The funds initially provided technical assistance through an implementing partner in Zimbabwe. In 2014, the END Fund began partnering directly with the MoHCC in support of deworming treatment. In 2016, support expanded for the treatment of lymphatic filariasis and trachoma, with early wins including 100% geographic coverage for lymphatic filariasis treatment in the first year.  

Surveys conducted in 2018 on the impact of mass drug administrations (MDAs) revealed significant gains, as well as opportunities to expand impact, particularly by reaching age groups who had previously not received treatment. These findings set the stage for an ambitious new phase of deeper collaboration between the two organizations.

In 2019, the END Fund made a proposal through the Audacious Project for an ambitious model to achieve proof of concept for breaking the transmission of schistosomiasis and intestinal worms — a feat not yet achieved in the African region.

Mrs. Tsitsi Masiyiwa emphasized, “There is a difference between simply committing funds and being committed to solving the problem. You have to go as far as it takes to see the solution through.” In this spirit of commitment, Delta Philanthropies (also founded by the Masiyiwas) became a leading funder of what became known as the Deworming Innovation Fund, alongside the Children’s Investment Fund Foundation, ELMA Philanthropies, Legatum, Virgin Unite and the Gates Foundation. 

Through Deworming Innovation Fund, Delta Philanthropies channels funds directly to Zimbabwe. This investment enables comprehensive support to accelerate elimination. The MoHCC leads policy, planning, and implementation, working hand-in-hand with Higherlife Foundation, which supports community mobilization, teacher engagement, and last-mile logistics, and Delta Philanthropies and the END Fund provide funding, technical expertise, and strategy insights, and promote knowledge sharing across countries.

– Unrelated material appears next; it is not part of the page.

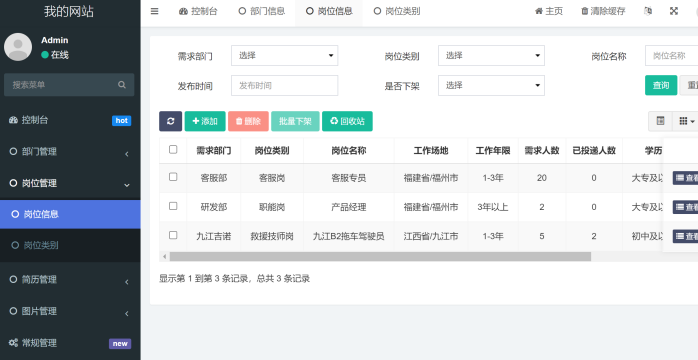The width and height of the screenshot is (698, 360).
Task: Open the 需求部门 dropdown
Action: pos(284,56)
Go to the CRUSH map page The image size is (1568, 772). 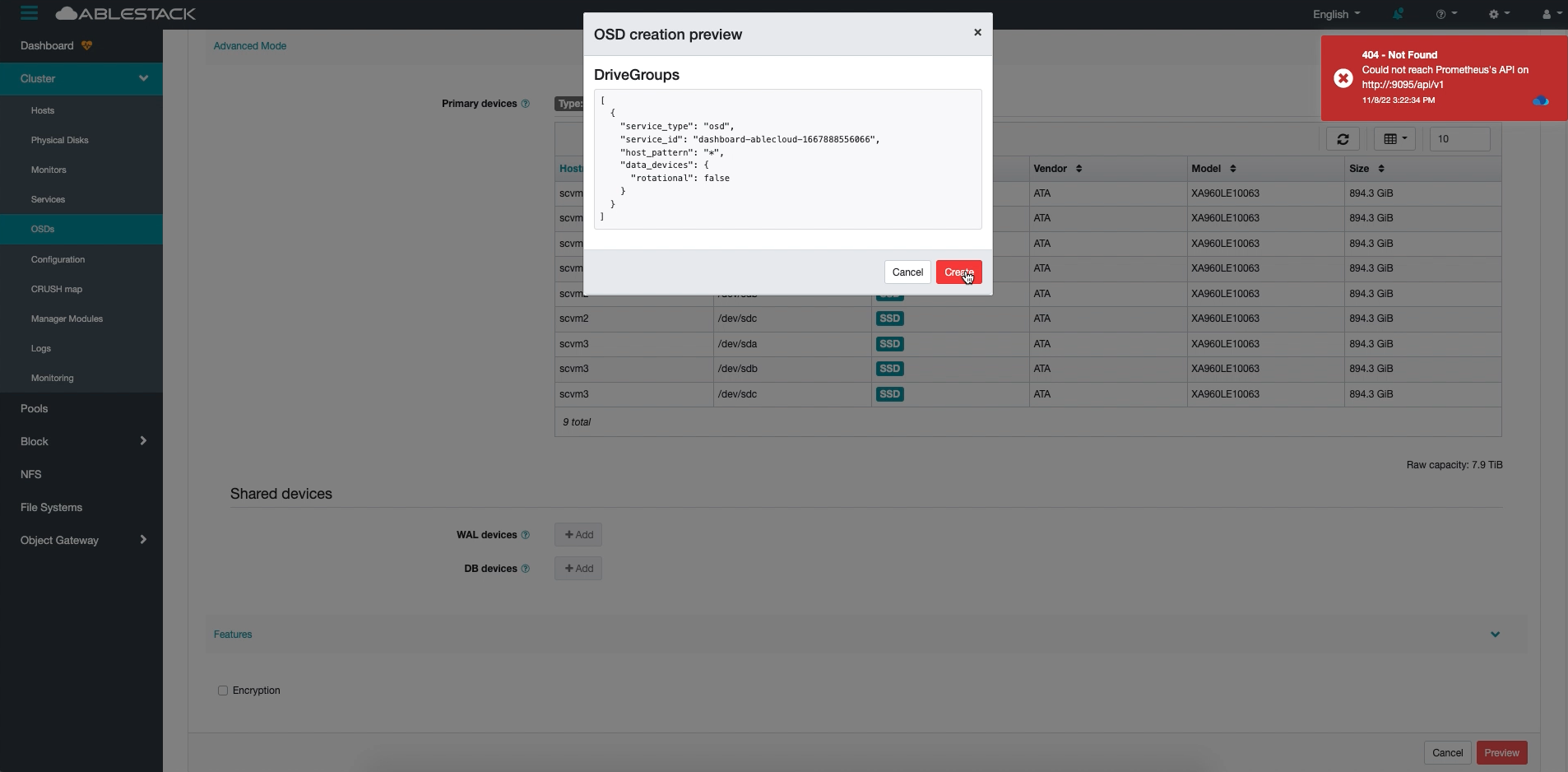click(x=57, y=289)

Delta Philanthropies’ and Higherlife Foundation’s locally anchored support is inspiring domestic resource mobilization and sustainable health system financing in Zimbabwe. 

In addition to reduction in disease burden, Zimbabwe has achieved higher treatment coverage, reduced service delivery cost through integration, and improved information systems to enable better intervention targeting. Professor Nicholas Midzi, Director of the MoHCC’s National Institute of Health Research, noted that, “A key result of this comprehensive support has been faster, more reliable data flowing from sub-districts to the central level, enabling timely decisions on complementary investments,” including improvements to water and sanitation services to break the cycle of infection.

This partnership proves that African-led collaborative philanthropy can achieve systemic change, embed NTDs into development agendas, and make elimination feasible.

“This isn’t just a win for our ministry,” said Dr. Isaac Phiri. “It is a blueprint for how national programs can translate global strategies into a healthier reality for every child.”